Lay out the items in the part that opens with the line containing "Image resolution: width=400" and closes with the line containing "at that location." as a two-column CSV with the headers item_text and item_answer, one row per item. Put each field in quotes, replace line breaks with spaces, and leave out the pictures.

----------

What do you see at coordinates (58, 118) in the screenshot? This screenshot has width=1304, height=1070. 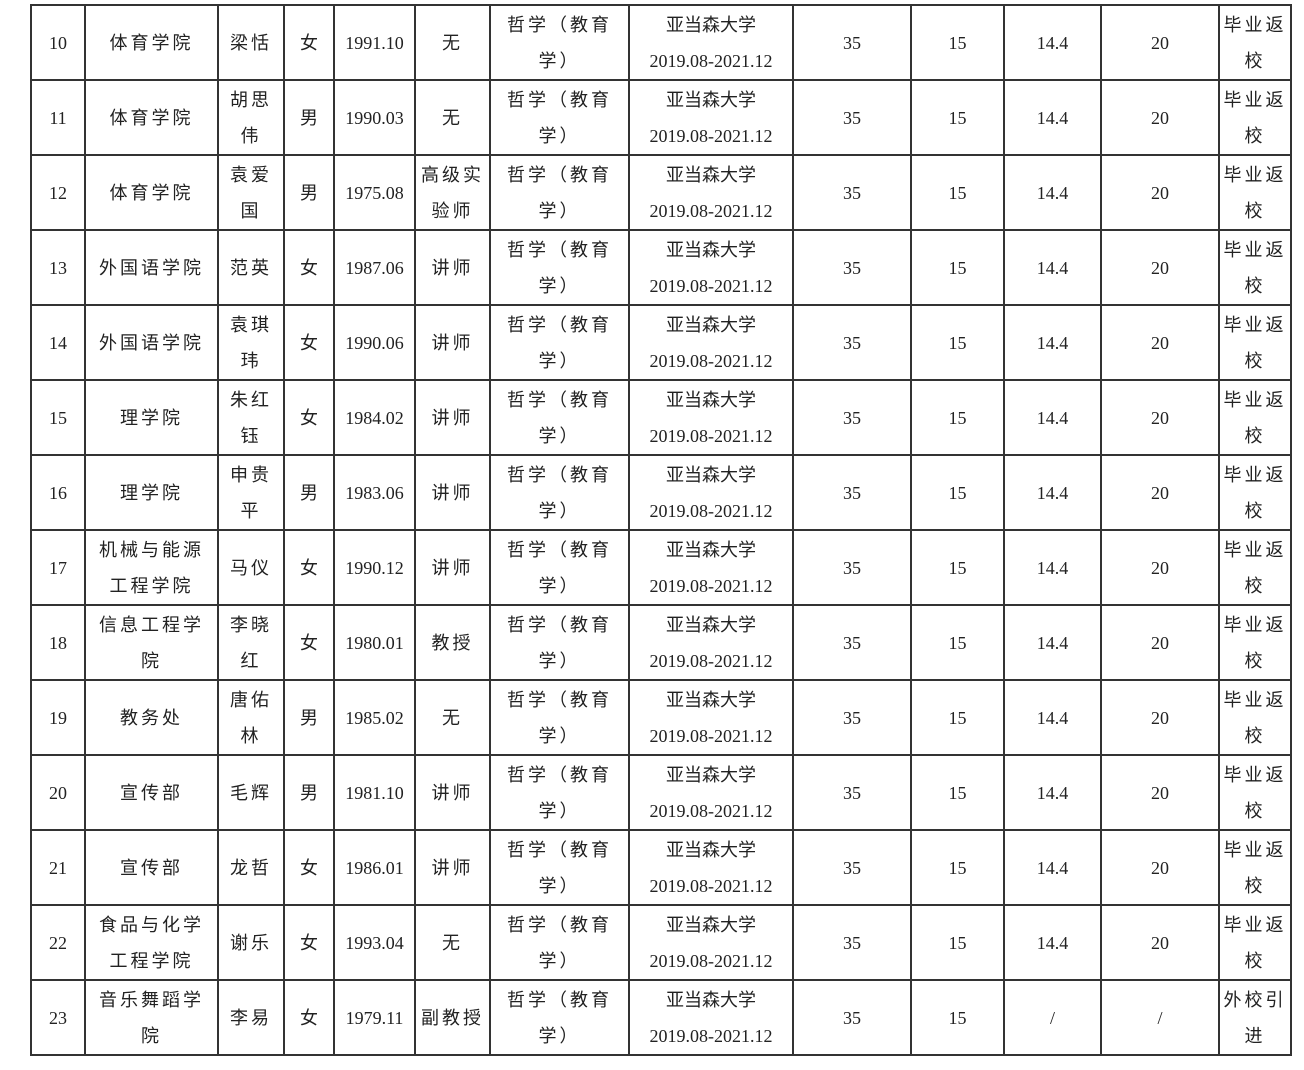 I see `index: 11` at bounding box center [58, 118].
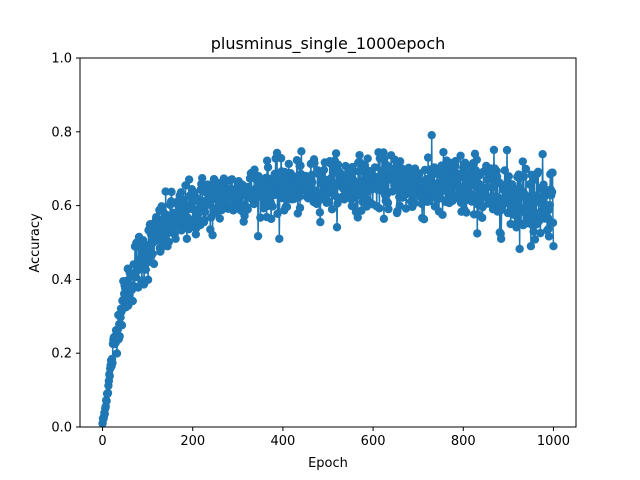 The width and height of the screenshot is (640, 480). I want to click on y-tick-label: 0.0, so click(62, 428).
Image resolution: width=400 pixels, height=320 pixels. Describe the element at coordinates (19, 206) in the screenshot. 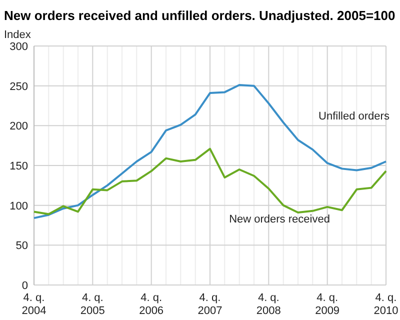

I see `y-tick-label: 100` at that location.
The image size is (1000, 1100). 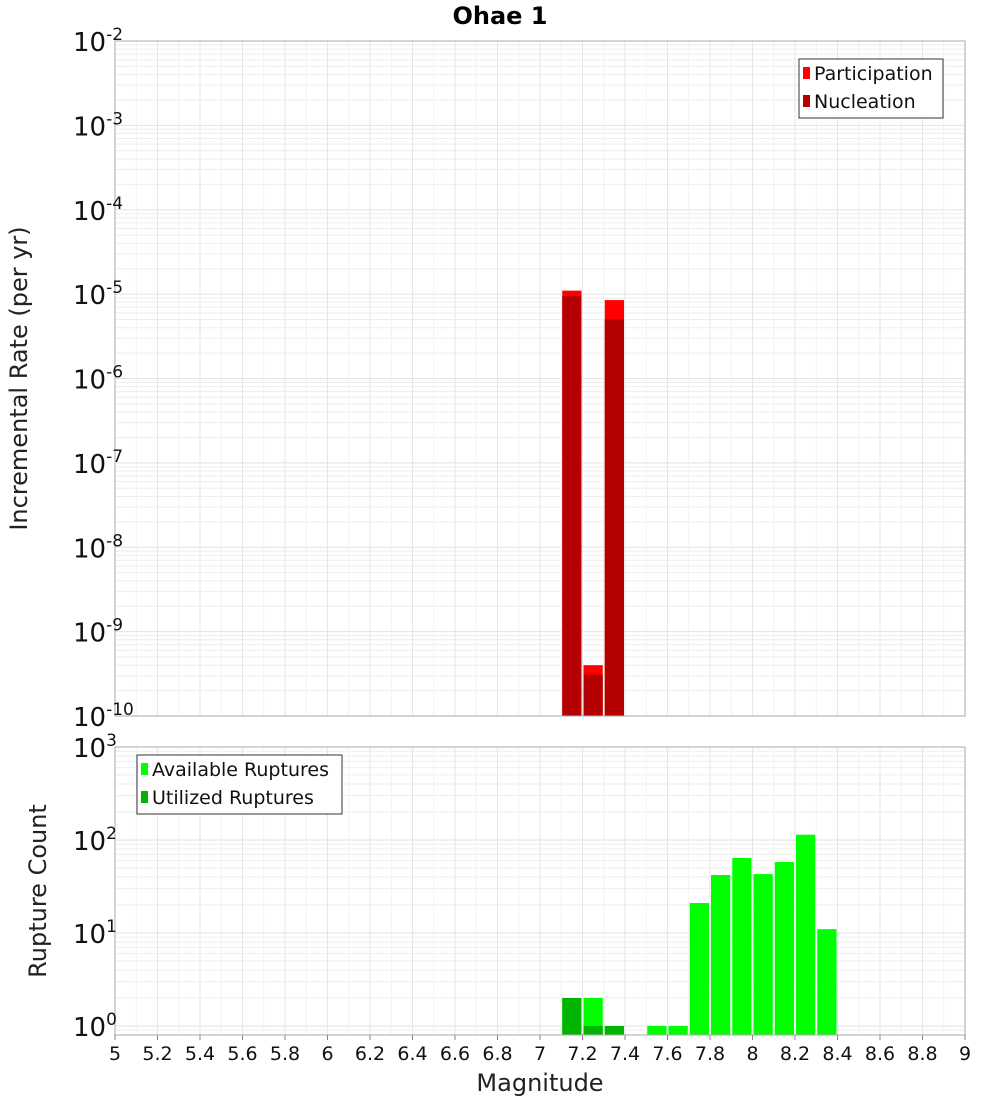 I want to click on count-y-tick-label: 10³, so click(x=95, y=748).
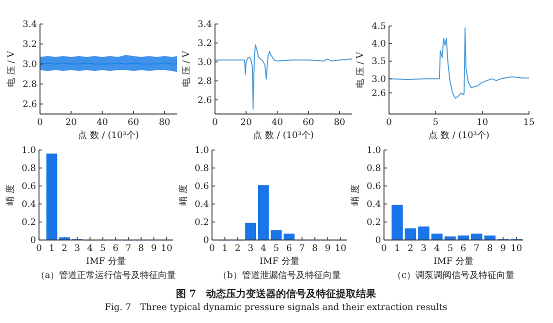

----------

RESPONSE TO THIS EXERCISE:
item_text,item_answer
"Image resolution: width=400 pixels, height=320 pixels. Describe the element at coordinates (19, 206) in the screenshot.","I see `y-tick-label: 100` at that location."